**SET EXERCISE**
Convert every line of the entries below into a JSON list of strings, one string per line, omitting blank lines.

**DATASET ENTRIES**

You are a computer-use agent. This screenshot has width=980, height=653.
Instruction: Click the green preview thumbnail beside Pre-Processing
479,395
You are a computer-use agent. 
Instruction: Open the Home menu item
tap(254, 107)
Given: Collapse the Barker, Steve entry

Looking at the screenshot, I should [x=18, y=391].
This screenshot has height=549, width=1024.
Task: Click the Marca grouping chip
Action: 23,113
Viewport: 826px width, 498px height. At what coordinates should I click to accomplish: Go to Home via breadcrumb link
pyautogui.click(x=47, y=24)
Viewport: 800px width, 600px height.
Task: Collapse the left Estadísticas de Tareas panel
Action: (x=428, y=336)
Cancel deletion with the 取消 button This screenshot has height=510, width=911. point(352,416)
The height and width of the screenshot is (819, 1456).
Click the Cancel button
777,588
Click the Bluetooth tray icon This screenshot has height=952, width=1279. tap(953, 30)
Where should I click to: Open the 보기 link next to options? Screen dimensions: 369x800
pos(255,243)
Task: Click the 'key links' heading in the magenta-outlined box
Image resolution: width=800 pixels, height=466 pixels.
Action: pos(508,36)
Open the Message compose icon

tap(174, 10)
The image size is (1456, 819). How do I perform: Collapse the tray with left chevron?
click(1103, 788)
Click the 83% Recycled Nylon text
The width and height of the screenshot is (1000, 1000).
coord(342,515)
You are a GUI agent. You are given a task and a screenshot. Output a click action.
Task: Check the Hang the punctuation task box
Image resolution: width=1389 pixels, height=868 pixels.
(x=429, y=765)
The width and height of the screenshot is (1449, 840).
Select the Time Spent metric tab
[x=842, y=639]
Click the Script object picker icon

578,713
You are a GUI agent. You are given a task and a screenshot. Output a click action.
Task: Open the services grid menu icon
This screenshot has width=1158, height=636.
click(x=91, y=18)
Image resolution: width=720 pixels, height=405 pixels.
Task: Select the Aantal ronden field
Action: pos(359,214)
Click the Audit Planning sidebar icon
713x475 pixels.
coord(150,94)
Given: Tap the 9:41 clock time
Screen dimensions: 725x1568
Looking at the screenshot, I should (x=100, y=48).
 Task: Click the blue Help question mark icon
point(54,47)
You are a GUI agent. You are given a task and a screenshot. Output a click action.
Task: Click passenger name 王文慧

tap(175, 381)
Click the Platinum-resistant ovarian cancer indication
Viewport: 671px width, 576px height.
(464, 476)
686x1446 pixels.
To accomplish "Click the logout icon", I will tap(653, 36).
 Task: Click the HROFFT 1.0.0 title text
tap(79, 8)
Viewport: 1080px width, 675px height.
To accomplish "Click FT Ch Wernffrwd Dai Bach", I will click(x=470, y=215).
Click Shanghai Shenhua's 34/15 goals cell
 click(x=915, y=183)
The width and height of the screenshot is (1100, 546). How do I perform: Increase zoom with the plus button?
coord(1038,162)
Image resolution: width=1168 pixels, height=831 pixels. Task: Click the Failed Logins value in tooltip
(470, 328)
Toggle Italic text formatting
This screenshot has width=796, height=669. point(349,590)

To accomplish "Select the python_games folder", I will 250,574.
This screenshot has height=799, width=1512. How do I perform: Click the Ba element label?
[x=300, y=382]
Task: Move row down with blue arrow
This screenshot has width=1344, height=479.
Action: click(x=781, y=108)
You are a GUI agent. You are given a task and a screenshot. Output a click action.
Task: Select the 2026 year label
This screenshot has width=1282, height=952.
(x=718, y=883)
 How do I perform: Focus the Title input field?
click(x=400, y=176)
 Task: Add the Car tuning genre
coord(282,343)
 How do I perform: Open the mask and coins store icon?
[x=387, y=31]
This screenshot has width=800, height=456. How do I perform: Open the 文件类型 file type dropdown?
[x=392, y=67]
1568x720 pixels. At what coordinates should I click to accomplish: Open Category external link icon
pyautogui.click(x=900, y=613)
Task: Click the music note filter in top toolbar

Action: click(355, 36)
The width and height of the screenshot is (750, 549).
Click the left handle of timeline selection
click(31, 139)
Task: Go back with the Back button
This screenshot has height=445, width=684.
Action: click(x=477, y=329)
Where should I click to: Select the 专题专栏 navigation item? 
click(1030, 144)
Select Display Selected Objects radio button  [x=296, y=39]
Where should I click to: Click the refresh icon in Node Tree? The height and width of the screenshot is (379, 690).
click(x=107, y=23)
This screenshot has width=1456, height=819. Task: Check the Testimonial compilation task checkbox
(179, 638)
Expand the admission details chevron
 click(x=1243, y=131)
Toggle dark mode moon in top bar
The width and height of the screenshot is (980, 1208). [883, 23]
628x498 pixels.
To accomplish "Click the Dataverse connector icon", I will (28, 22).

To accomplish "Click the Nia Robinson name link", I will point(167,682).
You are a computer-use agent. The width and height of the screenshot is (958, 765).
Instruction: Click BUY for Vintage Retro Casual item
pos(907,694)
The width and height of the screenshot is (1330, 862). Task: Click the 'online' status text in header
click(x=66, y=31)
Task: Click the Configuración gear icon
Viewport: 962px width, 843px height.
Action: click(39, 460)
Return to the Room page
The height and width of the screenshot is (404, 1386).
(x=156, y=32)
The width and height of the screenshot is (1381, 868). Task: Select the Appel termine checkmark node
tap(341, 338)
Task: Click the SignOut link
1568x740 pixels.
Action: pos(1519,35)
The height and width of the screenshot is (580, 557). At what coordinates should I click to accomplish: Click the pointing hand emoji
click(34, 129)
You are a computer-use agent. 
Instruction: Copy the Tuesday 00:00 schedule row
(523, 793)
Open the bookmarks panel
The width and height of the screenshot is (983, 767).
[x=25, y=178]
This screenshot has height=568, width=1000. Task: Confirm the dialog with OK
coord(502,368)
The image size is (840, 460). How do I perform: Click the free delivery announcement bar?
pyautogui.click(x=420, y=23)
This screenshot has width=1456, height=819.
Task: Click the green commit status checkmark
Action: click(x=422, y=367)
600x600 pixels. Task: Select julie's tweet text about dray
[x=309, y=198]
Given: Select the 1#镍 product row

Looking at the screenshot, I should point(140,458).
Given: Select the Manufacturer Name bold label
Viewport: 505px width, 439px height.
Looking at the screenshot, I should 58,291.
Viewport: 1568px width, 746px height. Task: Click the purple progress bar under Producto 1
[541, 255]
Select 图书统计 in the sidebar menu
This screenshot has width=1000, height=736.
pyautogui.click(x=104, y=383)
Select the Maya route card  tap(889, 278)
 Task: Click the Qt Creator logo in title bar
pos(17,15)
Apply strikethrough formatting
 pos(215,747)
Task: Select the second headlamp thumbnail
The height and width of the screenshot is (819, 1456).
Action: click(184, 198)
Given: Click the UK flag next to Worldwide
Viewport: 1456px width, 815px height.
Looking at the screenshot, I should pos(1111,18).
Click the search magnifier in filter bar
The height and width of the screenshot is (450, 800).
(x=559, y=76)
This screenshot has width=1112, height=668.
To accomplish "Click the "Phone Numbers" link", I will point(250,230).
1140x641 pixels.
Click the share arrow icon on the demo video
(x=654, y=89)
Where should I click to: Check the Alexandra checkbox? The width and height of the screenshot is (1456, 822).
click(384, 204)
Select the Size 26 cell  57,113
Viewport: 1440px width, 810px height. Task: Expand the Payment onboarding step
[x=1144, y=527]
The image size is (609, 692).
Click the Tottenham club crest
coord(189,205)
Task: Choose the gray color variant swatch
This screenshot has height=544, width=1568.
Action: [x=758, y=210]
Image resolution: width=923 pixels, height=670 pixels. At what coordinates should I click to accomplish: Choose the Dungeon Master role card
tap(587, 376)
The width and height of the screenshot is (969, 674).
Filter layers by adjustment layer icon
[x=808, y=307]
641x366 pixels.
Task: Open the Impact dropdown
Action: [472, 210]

**FINAL RESULT**
[
  "You are a computer-use agent. This screenshot has width=980, height=653.",
  "Instruction: Click the green preview thumbnail beside Pre-Processing",
  "479,395",
  "You are a computer-use agent. ",
  "Instruction: Open the Home menu item",
  "tap(254, 107)",
  "Given: Collapse the Barker, Steve entry",
  "Looking at the screenshot, I should [x=18, y=391].",
  "This screenshot has height=549, width=1024.",
  "Task: Click the Marca grouping chip",
  "Action: 23,113",
  "Viewport: 826px width, 498px height. At what coordinates should I click to accomplish: Go to Home via breadcrumb link",
  "pyautogui.click(x=47, y=24)",
  "Viewport: 800px width, 600px height.",
  "Task: Collapse the left Estadísticas de Tareas panel",
  "Action: (x=428, y=336)",
  "Cancel deletion with the 取消 button This screenshot has height=510, width=911. point(352,416)",
  "The height and width of the screenshot is (819, 1456).",
  "Click the Cancel button",
  "777,588",
  "Click the Bluetooth tray icon This screenshot has height=952, width=1279. tap(953, 30)",
  "Where should I click to: Open the 보기 link next to options? Screen dimensions: 369x800",
  "pos(255,243)",
  "Task: Click the 'key links' heading in the magenta-outlined box",
  "Image resolution: width=800 pixels, height=466 pixels.",
  "Action: pos(508,36)",
  "Open the Message compose icon",
  "tap(174, 10)",
  "The image size is (1456, 819). How do I perform: Collapse the tray with left chevron?",
  "click(1103, 788)",
  "Click the 83% Recycled Nylon text",
  "The width and height of the screenshot is (1000, 1000).",
  "coord(342,515)",
  "You are a GUI agent. You are given a task and a screenshot. Output a click action.",
  "Task: Check the Hang the punctuation task box",
  "Image resolution: width=1389 pixels, height=868 pixels.",
  "(x=429, y=765)",
  "The width and height of the screenshot is (1449, 840).",
  "Select the Time Spent metric tab",
  "[x=842, y=639]",
  "Click the Script object picker icon",
  "578,713",
  "You are a GUI agent. You are given a task and a screenshot. Output a click action.",
  "Task: Open the services grid menu icon",
  "This screenshot has width=1158, height=636.",
  "click(x=91, y=18)",
  "Image resolution: width=720 pixels, height=405 pixels.",
  "Task: Select the Aantal ronden field",
  "Action: pos(359,214)",
  "Click the Audit Planning sidebar icon",
  "713x475 pixels.",
  "coord(150,94)",
  "Given: Tap the 9:41 clock time",
  "Screen dimensions: 725x1568",
  "Looking at the screenshot, I should (x=100, y=48).",
  " Task: Click the blue Help question mark icon",
  "point(54,47)",
  "You are a GUI agent. You are given a task and a screenshot. Output a click action.",
  "Task: Click passenger name 王文慧",
  "tap(175, 381)",
  "Click the Platinum-resistant ovarian cancer indication",
  "Viewport: 671px width, 576px height.",
  "(464, 476)",
  "686x1446 pixels.",
  "To accomplish \"Click the logout icon\", I will tap(653, 36).",
  " Task: Click the HROFFT 1.0.0 title text",
  "tap(79, 8)",
  "Viewport: 1080px width, 675px height.",
  "To accomplish \"Click FT Ch Wernffrwd Dai Bach\", I will click(x=470, y=215).",
  "Click Shanghai Shenhua's 34/15 goals cell",
  " click(x=915, y=183)",
  "The width and height of the screenshot is (1100, 546). How do I perform: Increase zoom with the plus button?",
  "coord(1038,162)",
  "Image resolution: width=1168 pixels, height=831 pixels. Task: Click the Failed Logins value in tooltip",
  "(470, 328)",
  "Toggle Italic text formatting",
  "This screenshot has width=796, height=669. point(349,590)",
  "To accomplish \"Select the python_games folder\", I will 250,574.",
  "This screenshot has height=799, width=1512. How do I perform: Click the Ba element label?",
  "[x=300, y=382]",
  "Task: Move row down with blue arrow",
  "This screenshot has width=1344, height=479.",
  "Action: click(x=781, y=108)",
  "You are a GUI agent. You are given a task and a screenshot. Output a click action.",
  "Task: Select the 2026 year label",
  "This screenshot has width=1282, height=952.",
  "(x=718, y=883)",
  " How do I perform: Focus the Title input field?",
  "click(x=400, y=176)",
  " Task: Add the Car tuning genre",
  "coord(282,343)",
  " How do I perform: Open the mask and coins store icon?",
  "[x=387, y=31]",
  "This screenshot has width=800, height=456. How do I perform: Open the 文件类型 file type dropdown?",
  "[x=392, y=67]",
  "1568x720 pixels. At what coordinates should I click to accomplish: Open Category external link icon",
  "pyautogui.click(x=900, y=613)",
  "Task: Click the music note filter in top toolbar",
  "Action: click(355, 36)",
  "The width and height of the screenshot is (750, 549).",
  "Click the left handle of timeline selection",
  "click(31, 139)",
  "Task: Go back with the Back button",
  "This screenshot has height=445, width=684.",
  "Action: click(x=477, y=329)",
  "Where should I click to: Select the 专题专栏 navigation item? ",
  "click(1030, 144)",
  "Select Display Selected Objects radio button  [x=296, y=39]",
  "Where should I click to: Click the refresh icon in Node Tree? The height and width of the screenshot is (379, 690).",
  "click(x=107, y=23)",
  "This screenshot has width=1456, height=819. Task: Check the Testimonial compilation task checkbox",
  "(179, 638)",
  "Expand the admission details chevron",
  " click(x=1243, y=131)",
  "Toggle dark mode moon in top bar",
  "The width and height of the screenshot is (980, 1208). [883, 23]",
  "628x498 pixels.",
  "To accomplish \"Click the Dataverse connector icon\", I will (28, 22).",
  "To accomplish \"Click the Nia Robinson name link\", I will point(167,682).",
  "You are a computer-use agent. The width and height of the screenshot is (958, 765).",
  "Instruction: Click BUY for Vintage Retro Casual item",
  "pos(907,694)",
  "The width and height of the screenshot is (1330, 862). Task: Click the 'online' status text in header",
  "click(x=66, y=31)",
  "Task: Click the Configuración gear icon",
  "Viewport: 962px width, 843px height.",
  "Action: click(39, 460)",
  "Return to the Room page",
  "The height and width of the screenshot is (404, 1386).",
  "(x=156, y=32)",
  "The width and height of the screenshot is (1381, 868). Task: Select the Appel termine checkmark node",
  "tap(341, 338)",
  "Task: Click the SignOut link",
  "1568x740 pixels.",
  "Action: pos(1519,35)",
  "The height and width of the screenshot is (580, 557). At what coordinates should I click to accomplish: Click the pointing hand emoji",
  "click(34, 129)",
  "You are a computer-use agent. ",
  "Instruction: Copy the Tuesday 00:00 schedule row",
  "(523, 793)",
  "Open the bookmarks panel",
  "The width and height of the screenshot is (983, 767).",
  "[x=25, y=178]",
  "This screenshot has height=568, width=1000. Task: Confirm the dialog with OK",
  "coord(502,368)",
  "The image size is (840, 460). How do I perform: Click the free delivery announcement bar?",
  "pyautogui.click(x=420, y=23)",
  "This screenshot has width=1456, height=819.",
  "Task: Click the green commit status checkmark",
  "Action: click(x=422, y=367)",
  "600x600 pixels. Task: Select julie's tweet text about dray",
  "[x=309, y=198]",
  "Given: Select the 1#镍 product row",
  "Looking at the screenshot, I should point(140,458).",
  "Given: Select the Manufacturer Name bold label",
  "Viewport: 505px width, 439px height.",
  "Looking at the screenshot, I should 58,291.",
  "Viewport: 1568px width, 746px height. Task: Click the purple progress bar under Producto 1",
  "[541, 255]",
  "Select 图书统计 in the sidebar menu",
  "This screenshot has width=1000, height=736.",
  "pyautogui.click(x=104, y=383)",
  "Select the Maya route card  tap(889, 278)",
  " Task: Click the Qt Creator logo in title bar",
  "pos(17,15)",
  "Apply strikethrough formatting",
  " pos(215,747)",
  "Task: Select the second headlamp thumbnail",
  "The height and width of the screenshot is (819, 1456).",
  "Action: click(184, 198)",
  "Given: Click the UK flag next to Worldwide",
  "Viewport: 1456px width, 815px height.",
  "Looking at the screenshot, I should pos(1111,18).",
  "Click the search magnifier in filter bar",
  "The height and width of the screenshot is (450, 800).",
  "(x=559, y=76)",
  "This screenshot has width=1112, height=668.",
  "To accomplish \"Click the \"Phone Numbers\" link\", I will point(250,230).",
  "1140x641 pixels.",
  "Click the share arrow icon on the demo video",
  "(x=654, y=89)",
  "Where should I click to: Check the Alexandra checkbox? The width and height of the screenshot is (1456, 822).",
  "click(384, 204)",
  "Select the Size 26 cell  57,113",
  "Viewport: 1440px width, 810px height. Task: Expand the Payment onboarding step",
  "[x=1144, y=527]",
  "The image size is (609, 692).",
  "Click the Tottenham club crest",
  "coord(189,205)",
  "Task: Choose the gray color variant swatch",
  "This screenshot has height=544, width=1568.",
  "Action: [x=758, y=210]",
  "Image resolution: width=923 pixels, height=670 pixels. At what coordinates should I click to accomplish: Choose the Dungeon Master role card",
  "tap(587, 376)",
  "The width and height of the screenshot is (969, 674).",
  "Filter layers by adjustment layer icon",
  "[x=808, y=307]",
  "641x366 pixels.",
  "Task: Open the Impact dropdown",
  "Action: [472, 210]"
]